In all traditions, the bride and groom traditionally dip into the transformative waters of the mikvah before the wedding. Even that ritual was shared with the community of women on the Thursday preceding Sassouni’s wedding. “I was alone in the mikvah but the minute I came out it was like a party,” she recalls. Her mother, sisters, mother- and sisters-in-law, and grandmothers had waited right outside. As soon as she put on the robe the first thing she saw was her own reflection in a mirror her mother-in-law had brought so she could view herself pure, reborn, optimistic and ready for marriage. “It was a rite of passage. I loved the purification, renewal, transitional and generational aspects.”

Sassouni was still living at home with her parents before she married. As she drove away from their house for the last time before the wedding, her parents sprinkled rosewater and mint on the ground, reciting the Farsi words, jaat hameesheh sabz basheh [Your place will always be green]. Sassouni remembers it poignantly. “They were saying that there will always be a space for you here. Even though I was leaving home my presence would always be alive there. I’d always be their daughter.”  When she returned from her honeymoon and entered her new home for the first time, her mother-in-law had left the same mirror, a bottle of water and a container of dried rice, embodying innumerable blessings for plenty, reflection, purity and renewal.

Judaism acknowledges that in some cases marriages do not last and there are contemporary versions of Jewish prenuptial agreements available. But to give the couple’s new life the best possible chance, Milgram, who is also a social worker, suggests resolving family friction and working on teshuvah, in the form of relationship healing, during the engagement year. “The more teshuvah is done, the more healthy a self and network one brings into a marriage,” she says. “Plus the habit of teshuvah is a great gift in the life of a couple.”

The joy that accompanies so many weddings is part of what makes them memorable. “Most of our experience, what we see, feel and go through, is so temporally contained and filled with illusion,” says Berger. “The wedding is one of the few moments of true certainty in life that allows us to access what is real and precious.”

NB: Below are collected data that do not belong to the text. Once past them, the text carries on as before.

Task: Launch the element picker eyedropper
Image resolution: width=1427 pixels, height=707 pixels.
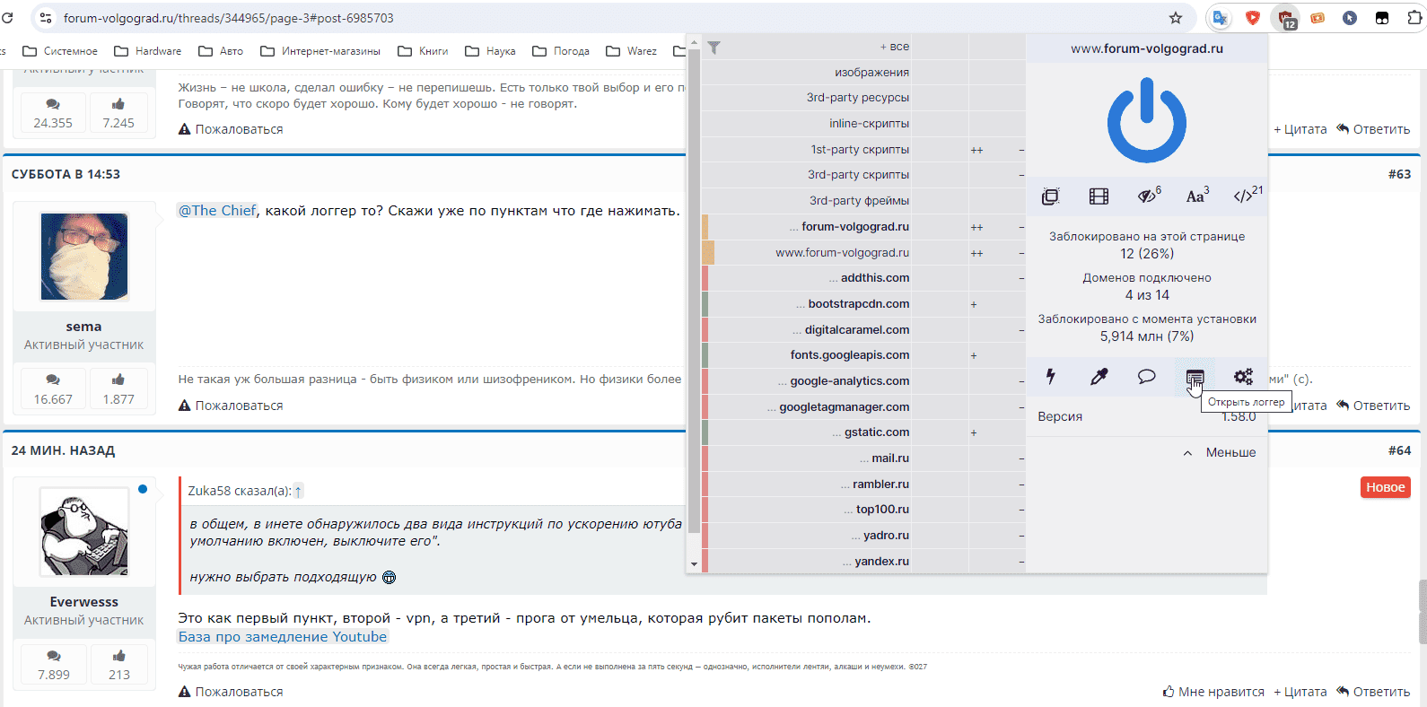Action: (1099, 377)
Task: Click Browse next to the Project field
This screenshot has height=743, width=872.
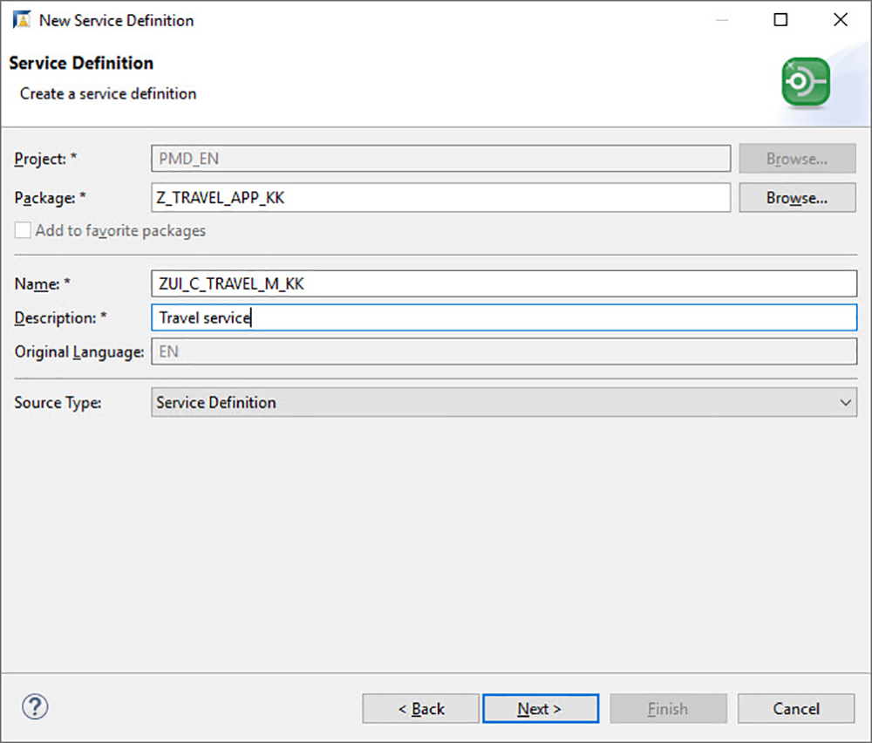Action: tap(796, 158)
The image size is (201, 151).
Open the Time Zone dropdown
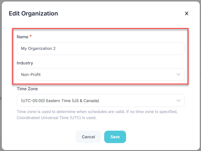101,100
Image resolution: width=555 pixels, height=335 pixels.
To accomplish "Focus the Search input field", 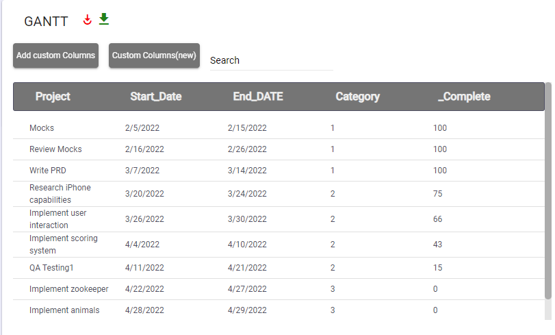I will (x=271, y=60).
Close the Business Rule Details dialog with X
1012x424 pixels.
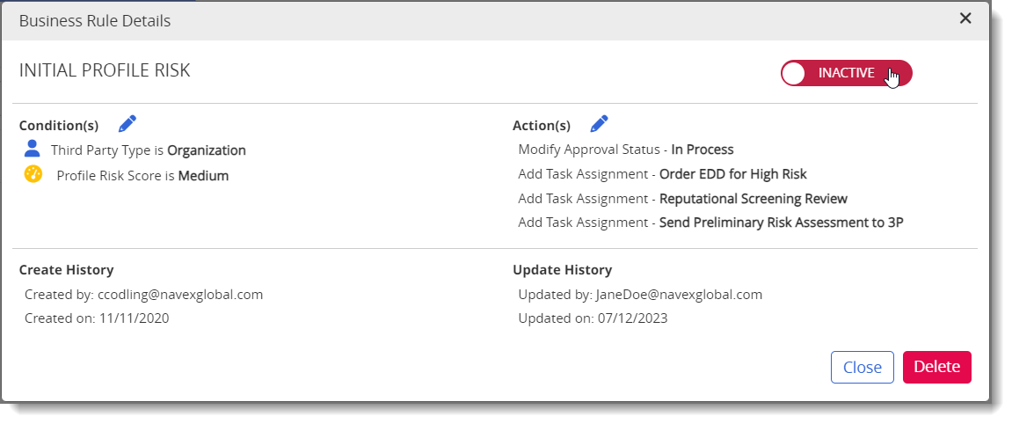tap(965, 18)
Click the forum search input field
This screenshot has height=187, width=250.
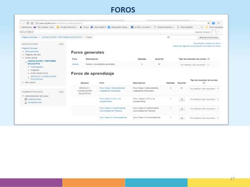tap(183, 37)
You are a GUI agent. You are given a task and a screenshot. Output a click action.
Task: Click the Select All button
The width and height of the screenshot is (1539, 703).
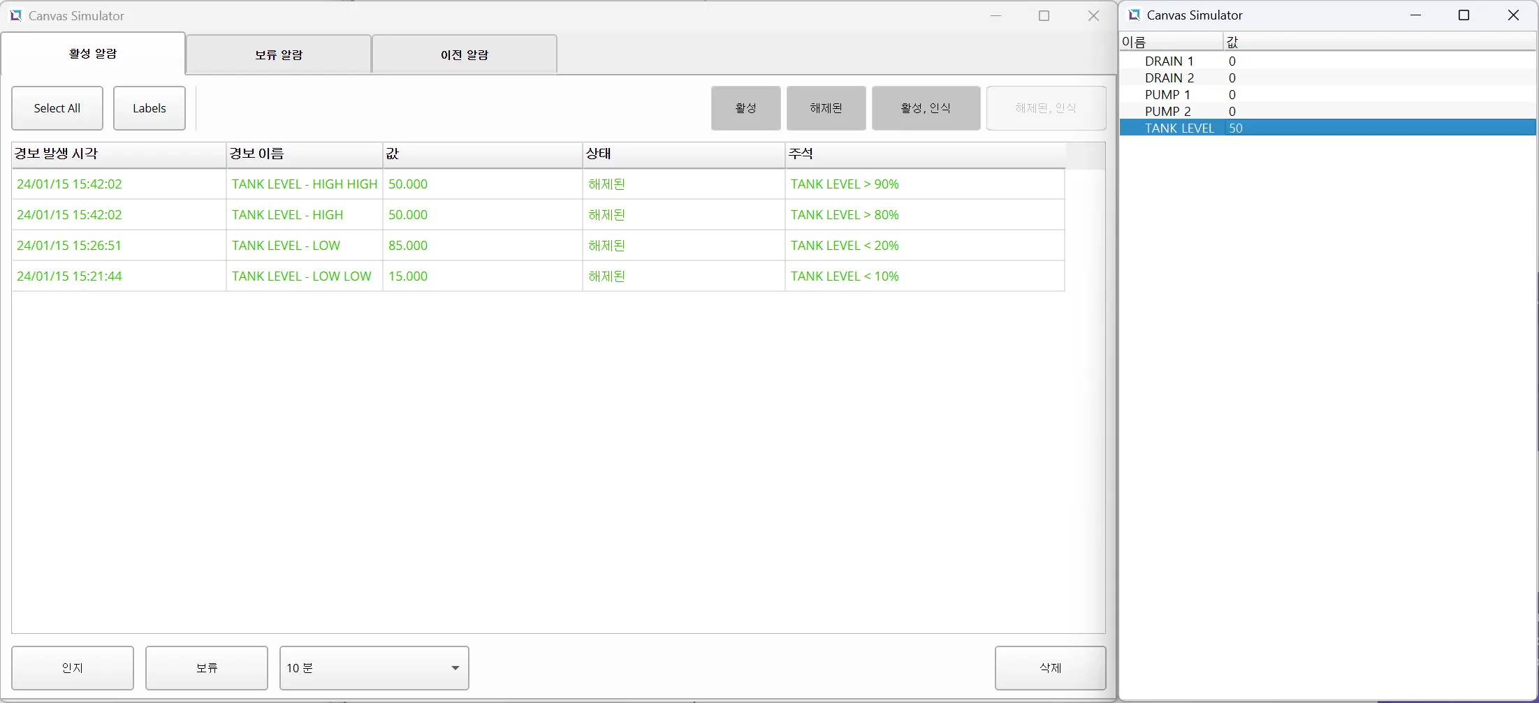tap(57, 108)
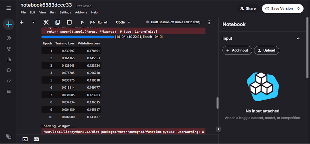Click the Save Version button
This screenshot has width=310, height=144.
[x=279, y=8]
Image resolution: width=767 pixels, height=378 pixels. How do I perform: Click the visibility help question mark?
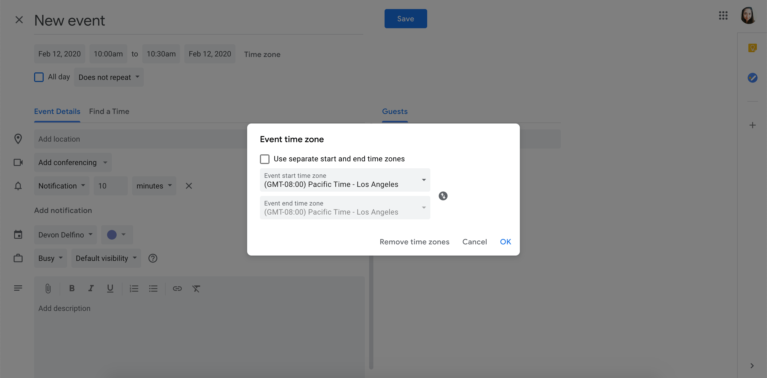pos(153,258)
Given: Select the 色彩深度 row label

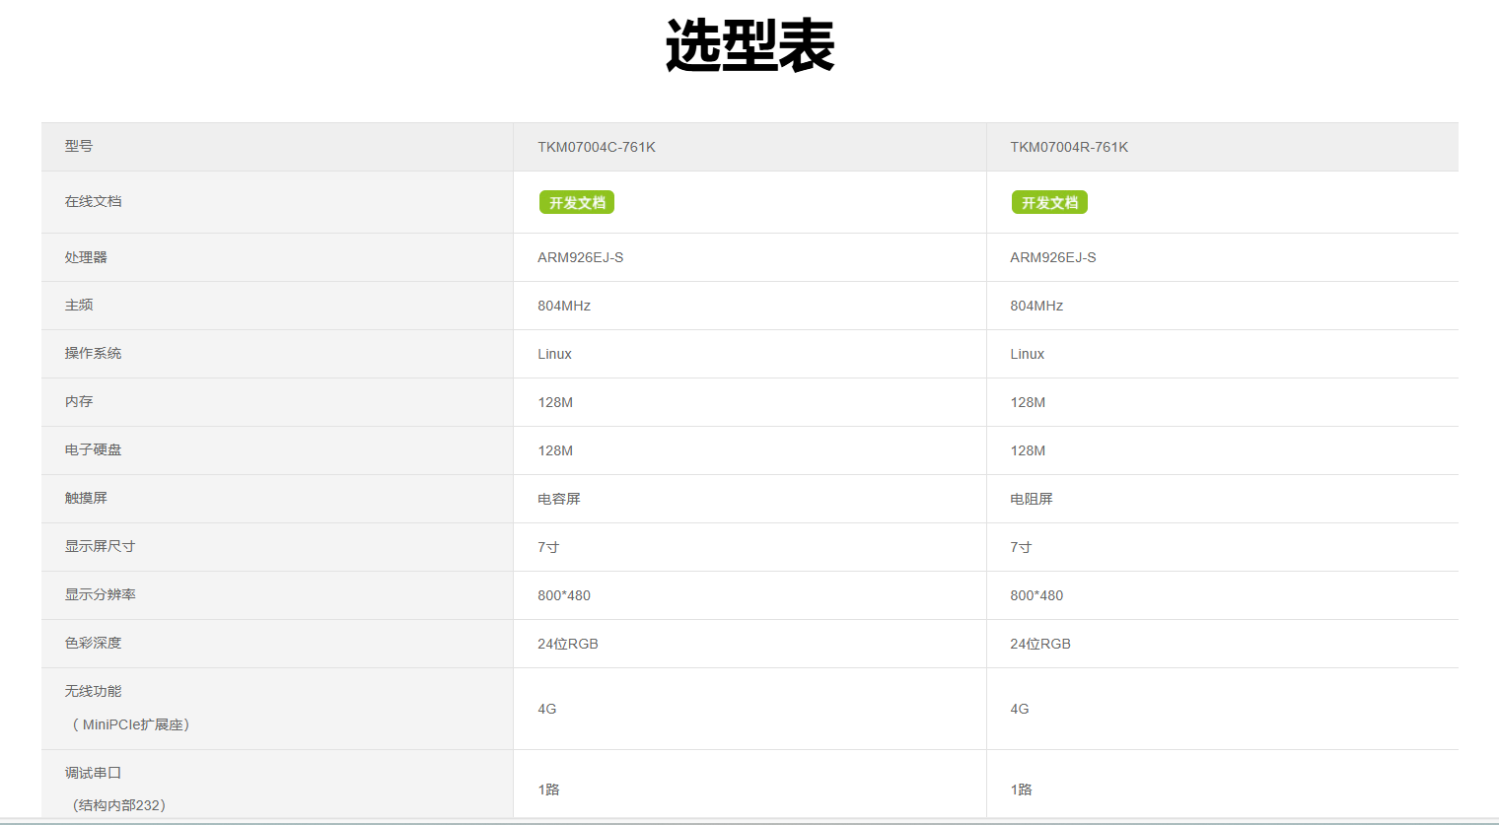Looking at the screenshot, I should coord(94,643).
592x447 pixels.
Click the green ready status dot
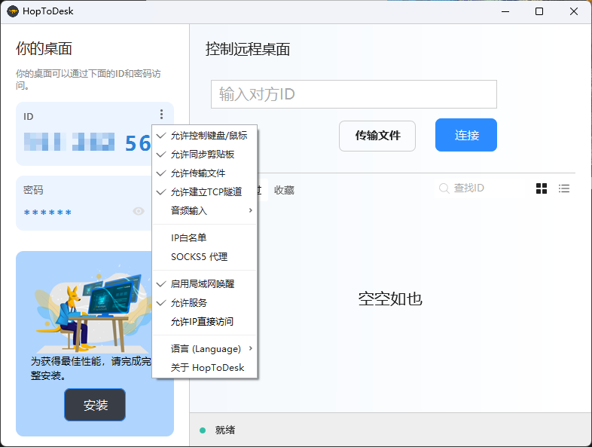coord(203,430)
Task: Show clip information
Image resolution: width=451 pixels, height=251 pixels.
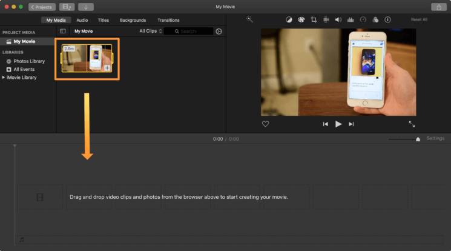Action: point(387,19)
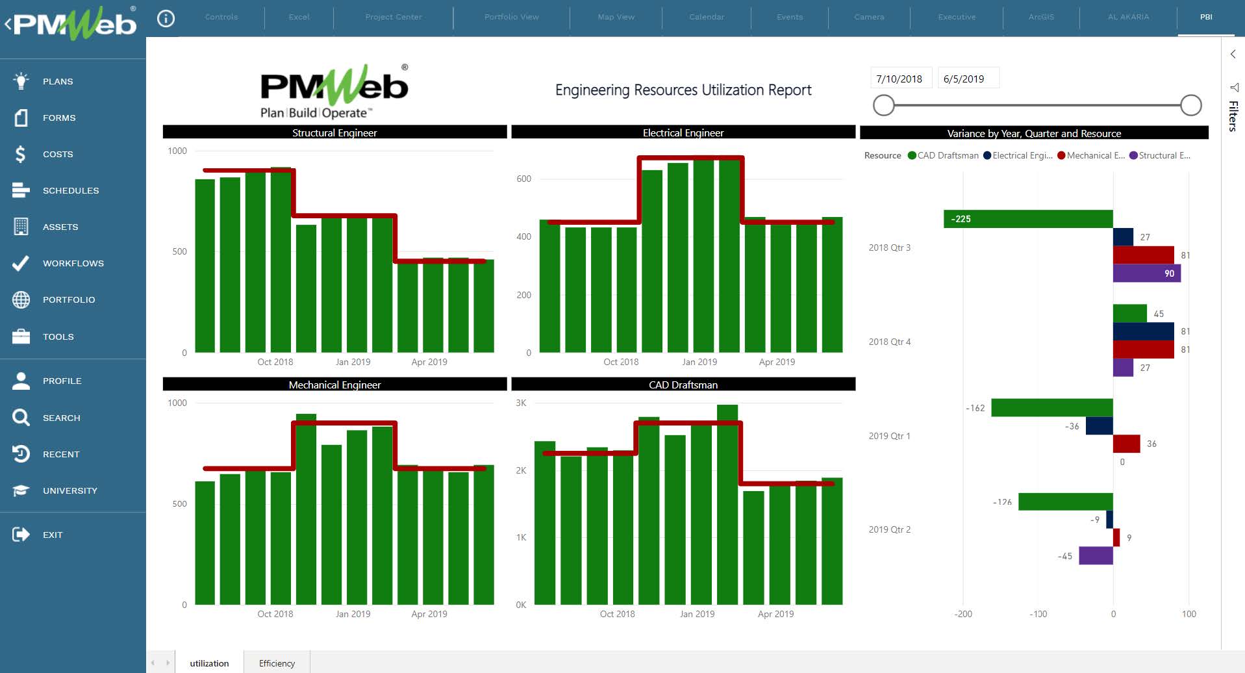This screenshot has width=1245, height=673.
Task: Expand the Filters pane chevron
Action: (1233, 55)
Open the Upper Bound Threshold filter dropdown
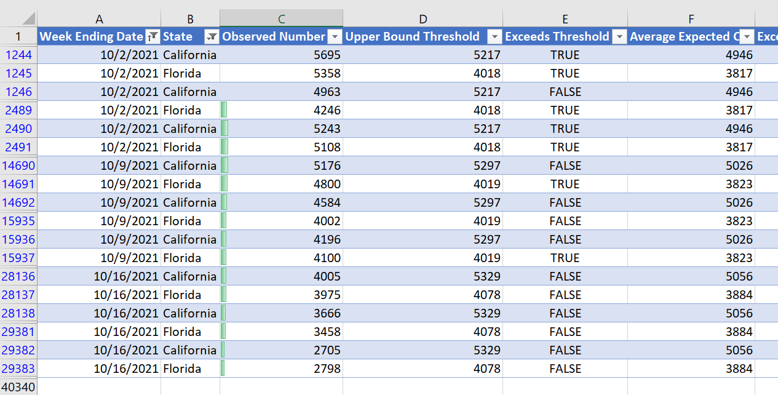The width and height of the screenshot is (778, 395). (494, 37)
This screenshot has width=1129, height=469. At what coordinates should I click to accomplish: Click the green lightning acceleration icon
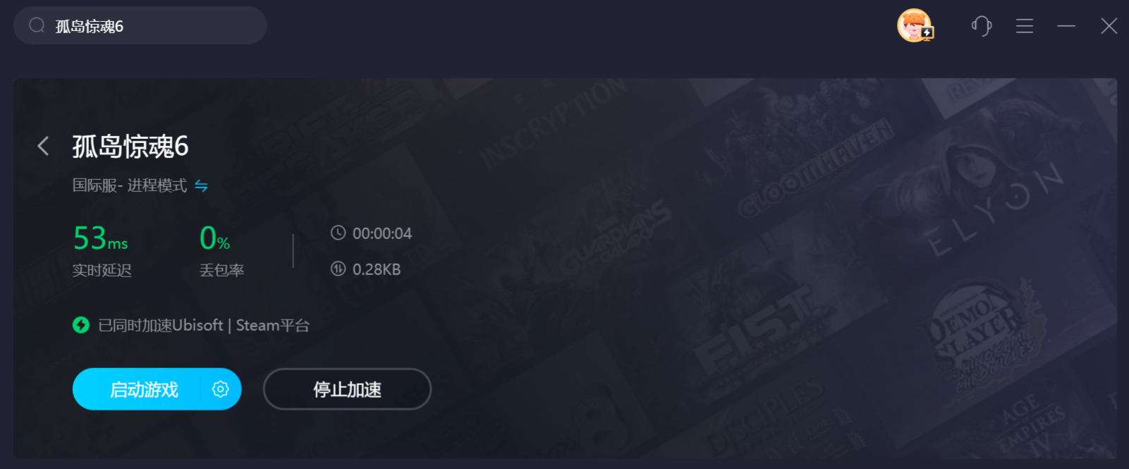[81, 325]
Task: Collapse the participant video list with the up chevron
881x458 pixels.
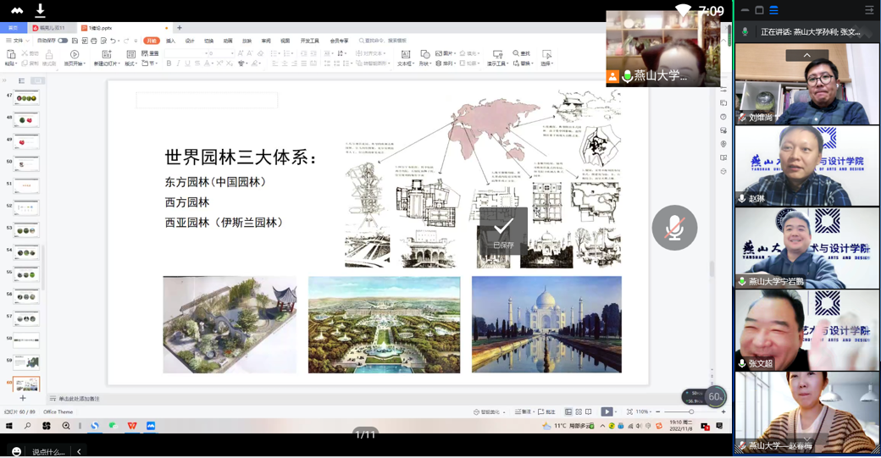Action: point(806,55)
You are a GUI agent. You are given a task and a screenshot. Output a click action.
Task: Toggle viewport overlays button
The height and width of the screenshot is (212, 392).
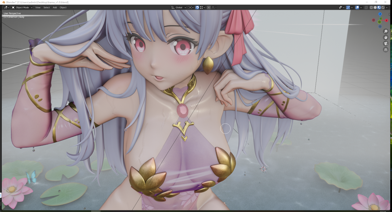[357, 7]
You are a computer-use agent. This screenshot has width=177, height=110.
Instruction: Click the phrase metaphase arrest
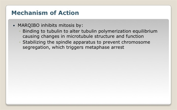(105, 47)
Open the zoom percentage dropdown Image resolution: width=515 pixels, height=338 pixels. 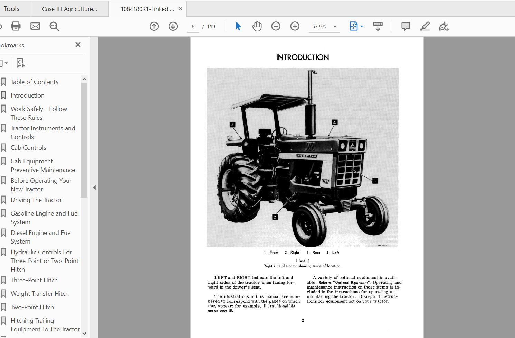tap(334, 26)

Get Smart to prevent Get Abuse

Sometimes marriages don’t work out as planned, in the Conservative movement, couples generally sign a clause attached to the ketubah ensuring that, in case the marriage does not last, the husband will grant his wife a get, Jewish divorce. In the Orthodox world, however, there are situations where the husband refuses to give his wife a get. In these situations, the woman becomes chained to the man. In Hebrew, she is called an agunah. Abuse through get refusal has become an increasingly recognized problem in the Orthodox community. Signing a halachic prenuptial agreement can avert this situation.

JWI has launched a program called Get Smart to educate young people about this option. The halachic prenuptial agreement, a legal document signed by the bride and groom before the wedding, can be an effective tool for preventing get abuse. However many couples do not use this document and, in some cases, husbands use the denial of a get as a means of power and control, refusing to give one unless certain conditions or financial arrangements are met.

Drawing on its experience in abuse prevention, JWI’s two-year educational program and public awareness campaign is geared toward Orthodox teens and young adults. The program, which is funded by the Aviv Foundation, will acquaint them with the issue of get abuse in Jewish marriages and will promote the use of the halachic prenuptial agreement as a tool to protect both parties from the risk of abusing or being abused through get refusal.

“This document is a way for a couple to show their love and care for one another since by signing it they agree to treat each other with respect, no matter what,” says Deborah Rosenbloom, JWI vice president of programs.

The halachic prenuptial agreement has been approved by the Rabbinical Council of America (RCA), one of the world’s largest associations of Orthodox rabbis, and by the RCA-affiliated Bet Din of America. The latter reports a near 100 percent success rate in resolving divorces between parties who signed the agreement.


Rahel Musleah leads tours of Jewish India and speaks about its communities. Her website is explorejewishindia.com.